La disminución de recursos hídricos amenaza a la población y a sus medios de vida. La FAO pide intervenir con urgencia

Photo: ©FAO/Marzio Marzot
Cuando el agua se retira...
15 de octubre de 2009, Roma - El desastre humanitario que se avecina en el menguante Lago Chad, en África, central necesita ser abordado con urgencia, afirmó hoy la FAO.

El lago, rodeado por Camerún, Chad, Níger y Nigeria, fue en su día una de las mayores masas de agua del mundo. Debido a la variabilidad climática, el cambio climático y la presión demográfica en las últimas décadas, el lago se ha reducido en un 90 por ciento, pasando de 25 000 kilómetros cuadrados en 1963 a menos de 1 500 en 2001.

Según los pronósticos realizados por la NASA, si el agua sigue retrocediendo a este ritmo, el Lago Chad podría desaparecer en unos veinte años.

Junto con la Comisión de la Cuenca del Lago Chad (LCBC, por sus siglas en inglés), la FAO organizará un evento especial ("Salvar al Lago Chad: un ecosistema amenazado") en Roma el 16 de octubre de 2009, Día Mundial de la Alimentación. El evento pretende concienciar sobre la desastrosa situación del Lago Chad y recaudar fondos para llenarlo de nuevo y mejorar la seguridad alimentaria global en la región.

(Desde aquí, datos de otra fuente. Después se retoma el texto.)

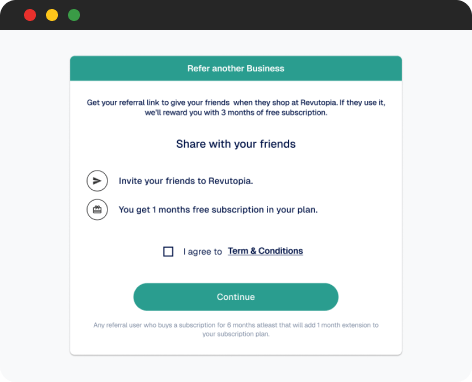The image size is (472, 382).
Task: Minimize the window using the yellow dot
Action: tap(52, 15)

Los 30 millones de personas que viven en la región del Lago Chad están viéndose abocados a una competencia cada vez más reñida por el agua. La desecación del lago y el deterioro de la capacidad productiva de su cuenca han afectado a todas las actividades socioeconómicas y al uso excesivo del agua y los recursos de las tierras, provocando migración y conflictos.

Además de un descenso aproximado del 60 por ciento en la producción pesquera, se ha producido una degradación de los pastizales que ha llevado a una escasez de pienso animal, estimada en un 46,5 por ciento en determinados lugares en 2006, y una reducción del ganado y la biodiversidad.

"El desastre humanitario que podría seguir a la catástrofe ecológica hace necesario que se actué urgentemente", afirmó Parviz Koohafkan, Director de la División de Tierras y Aguas de la FAO. "La trágica desaparición del Lago Chad -añadió- debe ser detenida y los medios de vida de los millones de personas que viven en esta extensa zona deben ser salvaguardados".

La FAO trabaja en estrecha colaboración con la LCBC, fundada en 1964. Los países de la Cuenca del Lago Chad se reúnen de forma periódica para regular y controlar el uso del agua y otros recursos en la Cuenca. Están buscando activamente nuevos modelos de ordenación adaptativa del agua que tenga en cuenta las técnicas agrícolas tradicionales así como la necesidad de garantizar la seguridad alimentaria de los habitantes de la región.

Según la Comisión de la Cuenca del Lago Chad, el reducido caudal de agua que llega al lago hace necesario un cambio radical en las técnicas de gestión del agua y un proyecto para llenar de nuevo el lago.

El caudal de las dos principales fuentes que alimentan el lago, los ríos Chari y Logone, ha disminuido de forma significativa en los últimos 40 años. En la reunión en Roma se presentará un Estudio de Viabilidad para un ambicioso programa que tiene como objetivo desviar el caudal del Oubangui, principal afluente del río Congo, al Chari.